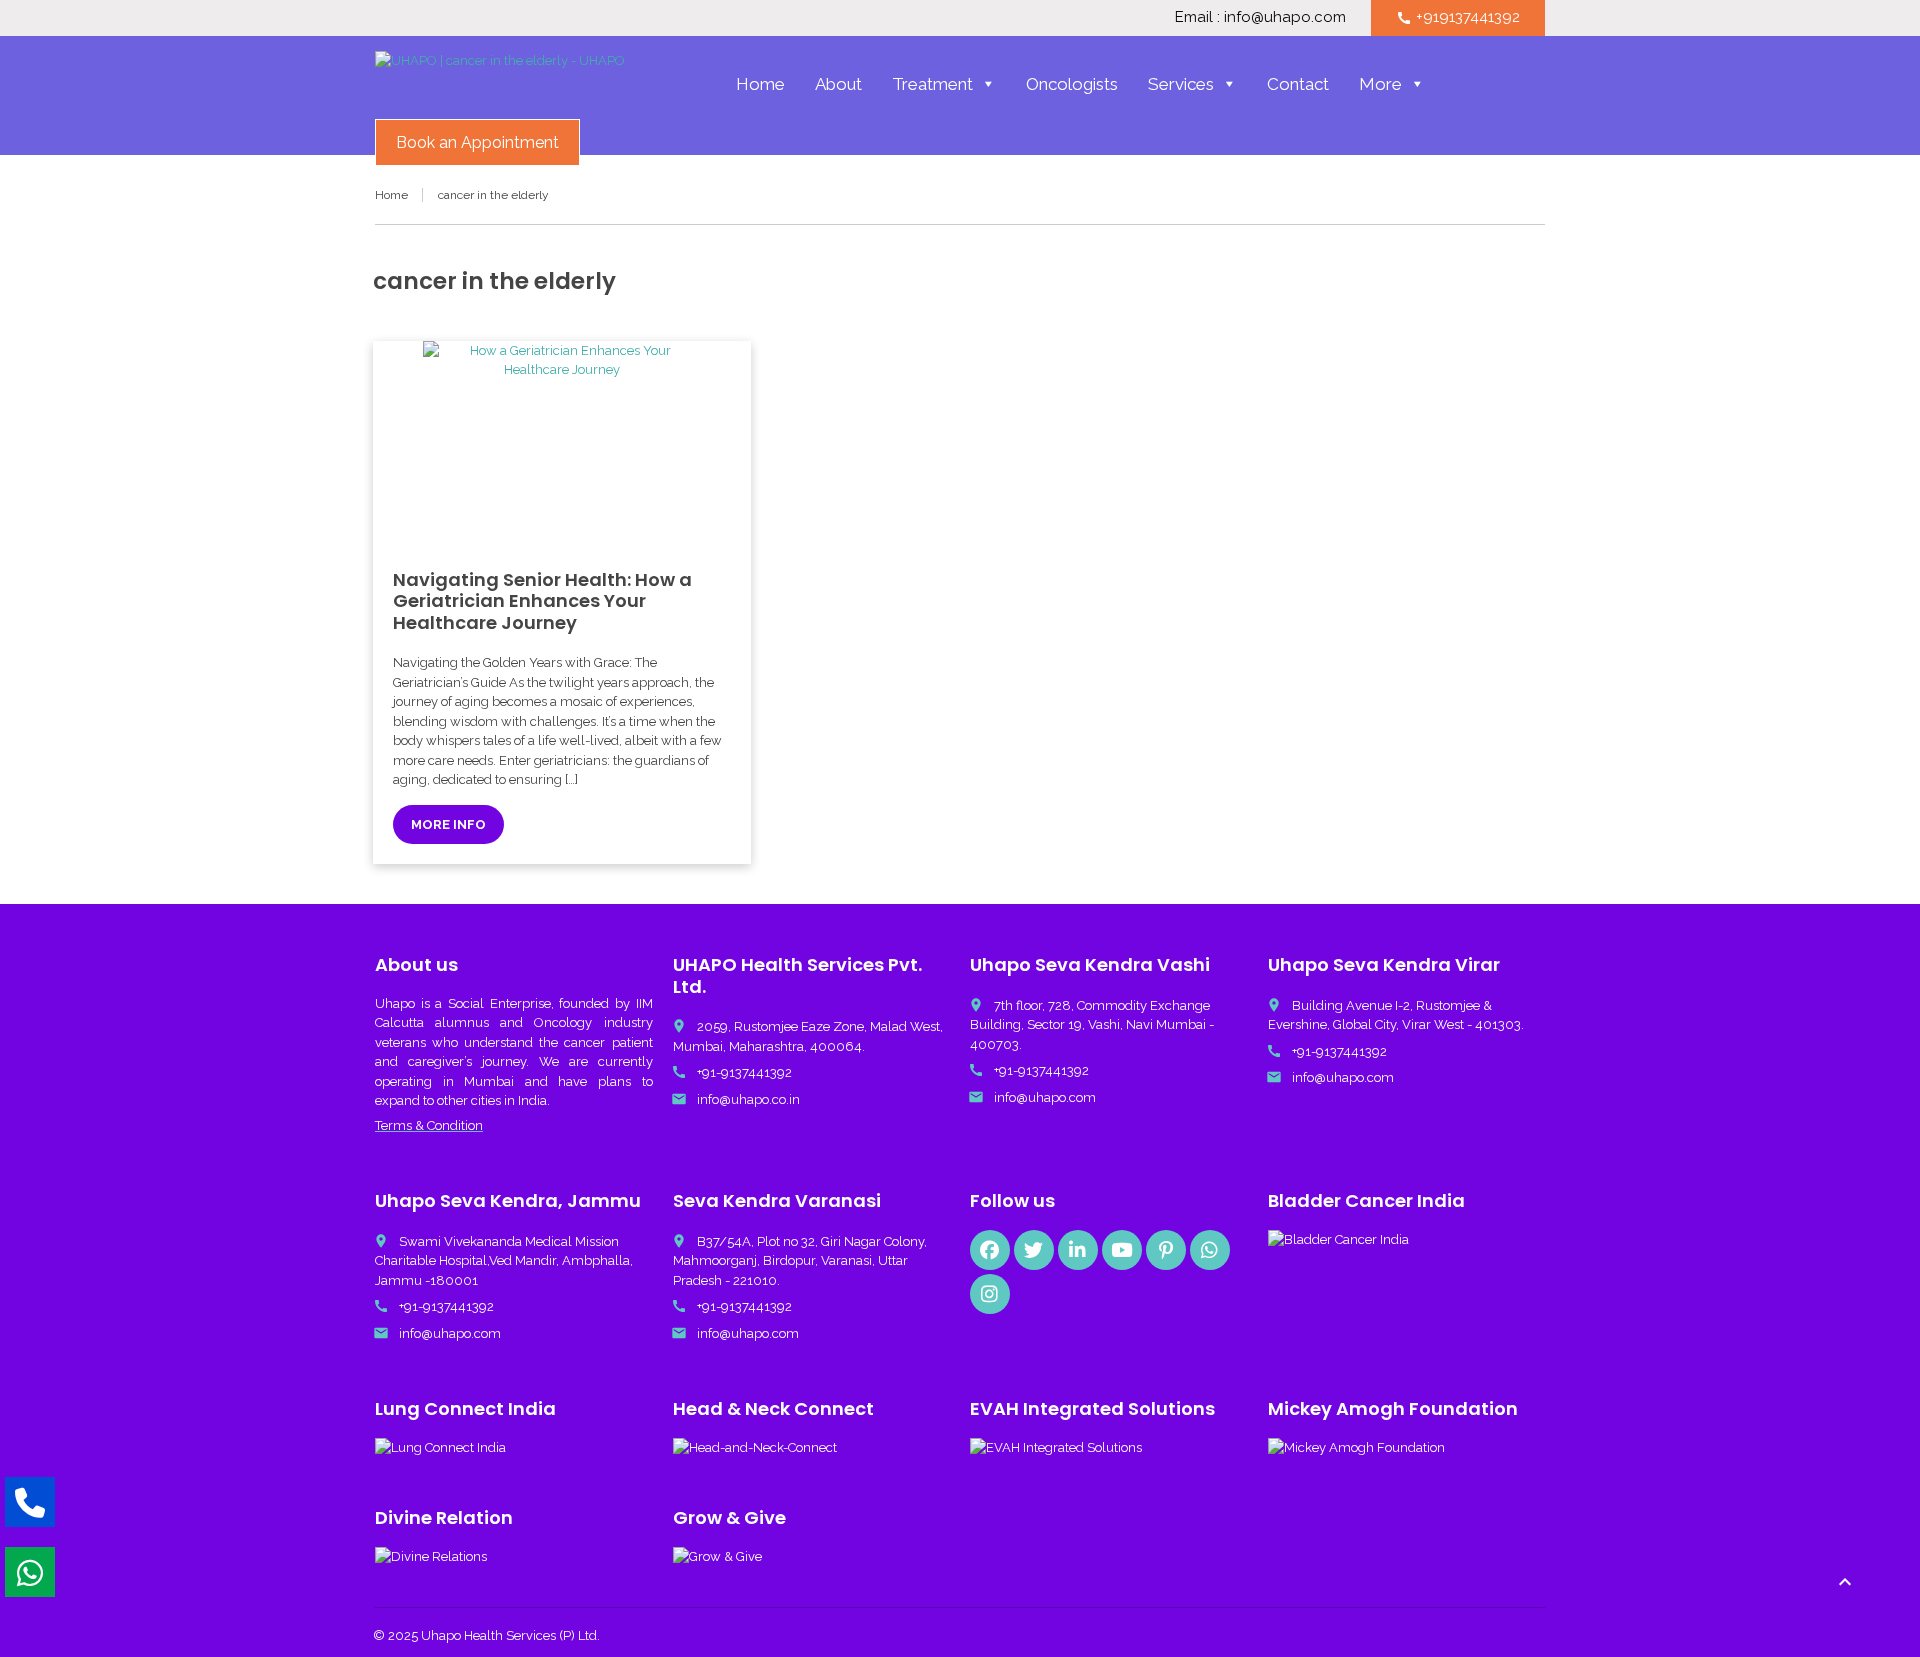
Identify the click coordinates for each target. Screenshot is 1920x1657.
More (1380, 84)
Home (760, 84)
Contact (1298, 84)
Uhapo (395, 1003)
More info (448, 824)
+ + + + +
Once the pictures are removed, copy the material above exactly.

Identify the click coordinates for each target. Screenshot is 1920x1657.
More (1380, 84)
Home (760, 84)
Contact (1298, 84)
Uhapo (395, 1003)
More info (448, 824)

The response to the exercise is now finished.